Scotland had an oil company running its electric charging network & that oil company didn’t bother repairing chargers in remote areas because it didn’t want to push electric cars over fossil cars as they’d lose business & power.
Motability appointed that same oil company to install chargers at peoples houses & again that company is trying to put people off electric cars by providing a dreadful service & refusing installs for made up reasons.
Then there’s the cost caps on cars on the scheme at a time when EVs have yet to achieve parity with fossils and hence are of course more expensive, but, as we have seen in the last year, EVs have a much higher residual value as we run up to the government imposed 2030 deadline for fossils. EVs should not be subject to the same price caps until price parity in 2026/7, and then we could have larger EVs right now.
With chargers there is a resistance by councills run by fossils for fossils without foresight or proper planning. Take a look at chargers installed, how many are accessible to someone in a wheelchair? How did they get through the planning departments over the last 10 years, are they ever going to correct the installations?
Then there’s the price of electricity at chargers, for instance you can charge at an Ionity charger for 69p/kWh, assume 3 milles/kWh range in winter in an EV, making that 23p/mile, way more expensive than petrol or diesel and Ionity is funded by the EU & many of the major EU car companies such as VW group. However, with Gridserve looking at at price of 30p/kWh standard on motorways & trunk routes, Ionity in the UK are finding their chargers deserted.
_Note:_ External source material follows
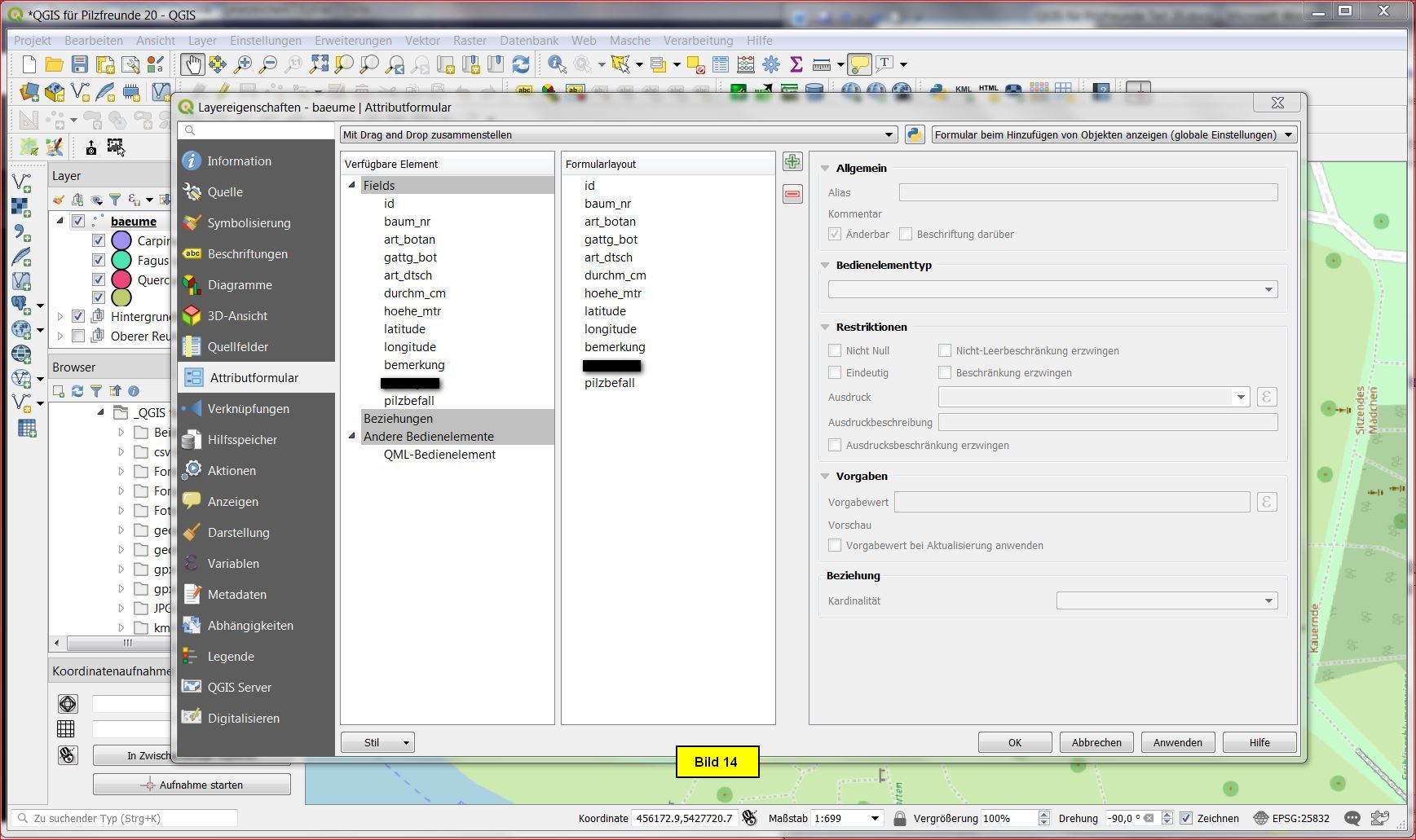Open the Stil dropdown button
The width and height of the screenshot is (1416, 840).
tap(377, 742)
We have a situation where Motability are still promoting fossils over EVs by restricting the larger EVs & simply not adding the slightly more expensive ones. I’m not talking about the £55k & up Mercedes/Porsche/Jaguar rubbish, I’m talking about sensibly priced EVs such as the Skoda Enyaq iV 60 at £32k (why isn’t it on the Scheme?), Skoda Enyaq iV 80 at £40k, even the Audi Q4 e-tron 35 at £40,750, the ID4 1st at £40,800, Kia e-Niro 64 at £32,445, Tesla Model 3 Standard Range Plus at £40,990, Mercedes EQA 250 at £43,495, Hyundai Ioniq 5 Long Range 2WD at £41, 945, VW ID4 starting at £32, 150, etc etc. In 3 years time all these will have much higher residuals than fossils.